Тогда Руф сделал свое предложение. Он все хорошо рассчитал. Начал с того, что моя репутация — в настоящее время — дело мое; но когда я достигну более высокого положения, она станет общественным достоянием. Я ответил ему, что не имею ни малейшего желания выслушивать нотации о морали.
Руф сказал:
— Как-то однажды ты предположил, что во мне больше эпикурейского, нежели стоического. Возможно, ты был прав. Меня заботит твое счастье, Луций. Ты не можешь продолжать вести такую жизнь, да я и не думаю, что ты и сам того хочешь. Твое место с нами, в Риме, среди единомышленников. Ты рожден для власти и ответственности. Общение с актерами и куртизанками — лишь жест вызова. Закрыться в сельском поместье — значит признать поражение. Верь мне…
Я хотел было вставить слово.
— …Верь мне, я не недооцениваю ни твоих трудностей, ни твоей чувствительности. Я считаю, что ты — человек несчастный. Ты же мой друг! Я хотел бы видеть тебя счастливым.
— И как ее зовут? — спросил я, взбалтывая темный осадок на дне своей чаши.
— Клелия, — ответил Руф и добавил насмешливо: — Она — истинная патрицианка; ее род восходит к одному из товарищей Энея[68], и у меня нет сомнений, что именно ее предок переплыл Тибр, когда Порсена[69] осаждал Рим. Надеюсь, ты не считаешь это недостатком?
— Она красивая? — безразлично осведомился я.

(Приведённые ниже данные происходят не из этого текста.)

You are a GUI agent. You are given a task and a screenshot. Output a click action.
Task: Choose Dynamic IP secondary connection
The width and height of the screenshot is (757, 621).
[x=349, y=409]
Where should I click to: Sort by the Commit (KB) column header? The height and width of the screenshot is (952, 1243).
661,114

— Твои вкусы гораздо более эллинистические, нежели мои. Она — римская матрона.
— Клелия, — повторил я.
Согнув левый локоть, я выплеснул муть из своей чаши в кувшин, стоящий в центре стола. Это был ловкий бросок — ни капли не пролилось.
«Хорошее предзнаменование», — подумал я и впервые открыто улыбнулся Руфу.

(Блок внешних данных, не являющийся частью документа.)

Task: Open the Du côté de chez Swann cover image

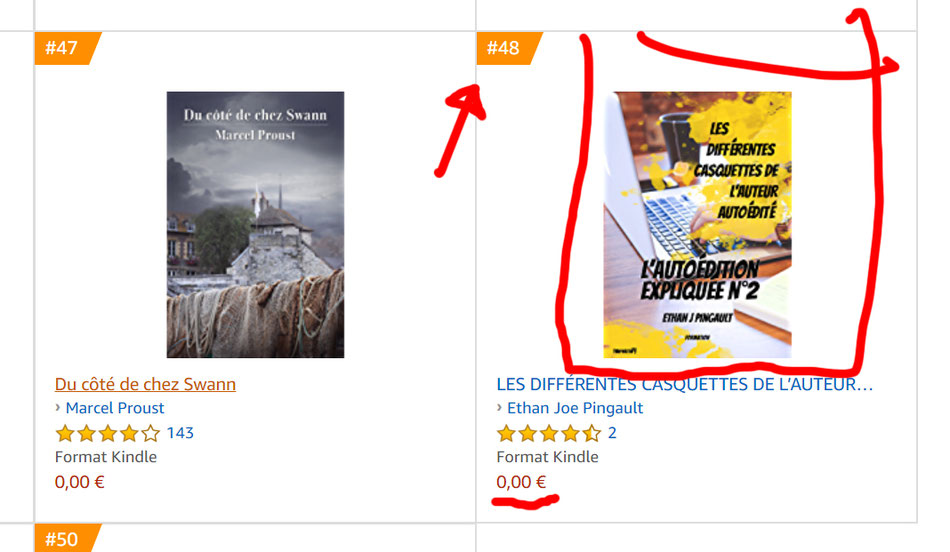Action: tap(255, 224)
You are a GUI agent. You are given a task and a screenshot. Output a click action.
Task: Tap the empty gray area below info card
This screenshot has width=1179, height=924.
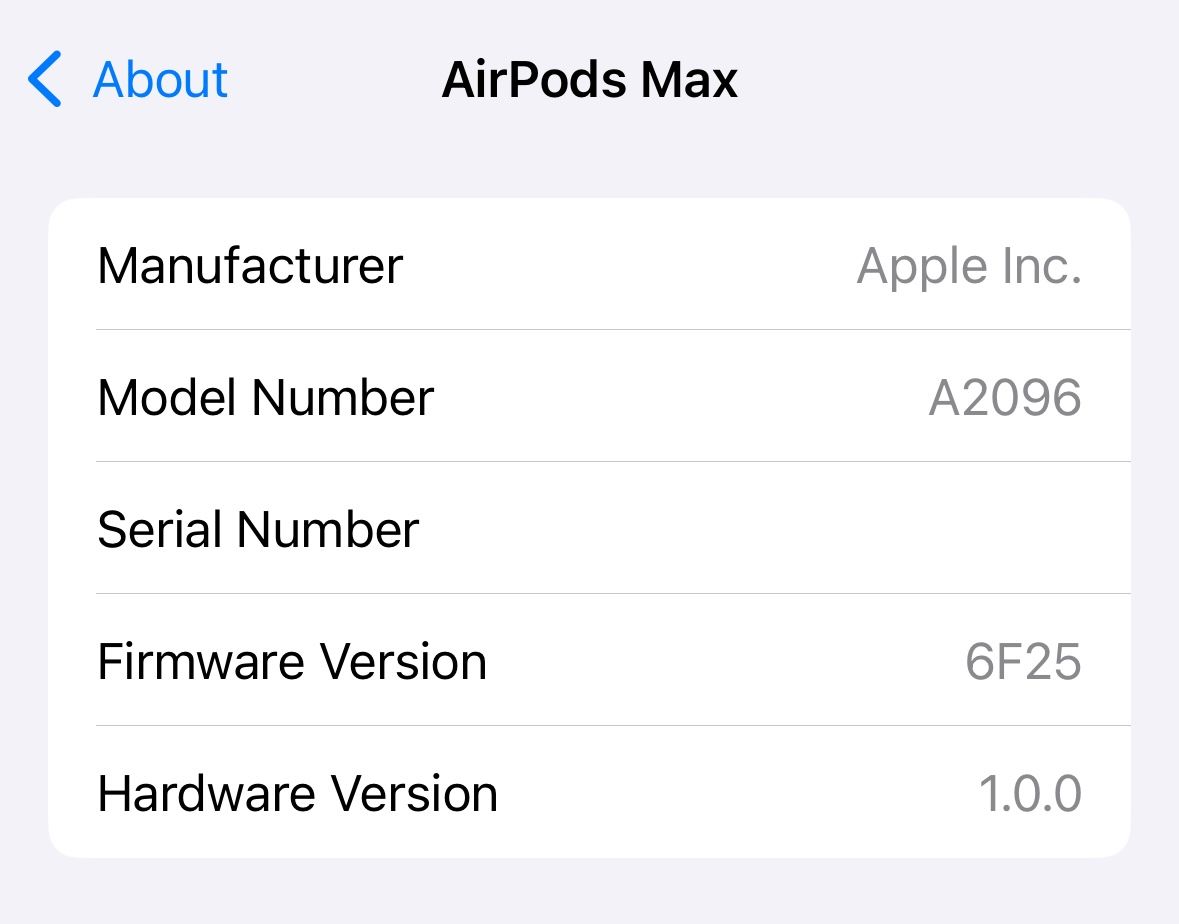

Миниатюрный портрет Клелии был выполнен вскоре после нашей свадьбы. Этим утром я смотрел на него в первый раз за десять лет, вспоминая широко расставленные глаза и слегка расплющенный нос, красивую, высоко поставленную голову с неукротимой гривой черных вьющихся волос, которые потрескивали всякий раз, когда ее рабыня расчесывала их гребенкой. Мы всегда говорили, что там прячется ее ангел-хранитель. Художник был понимающим: он поймал суть мягкого и доброжелательного характера Клелии, ее жажду жизни, которая горела, а не тлела в ней, моральные принципы, которые нашли свое самое прекрасное выражение в понимании, сострадании, прощении.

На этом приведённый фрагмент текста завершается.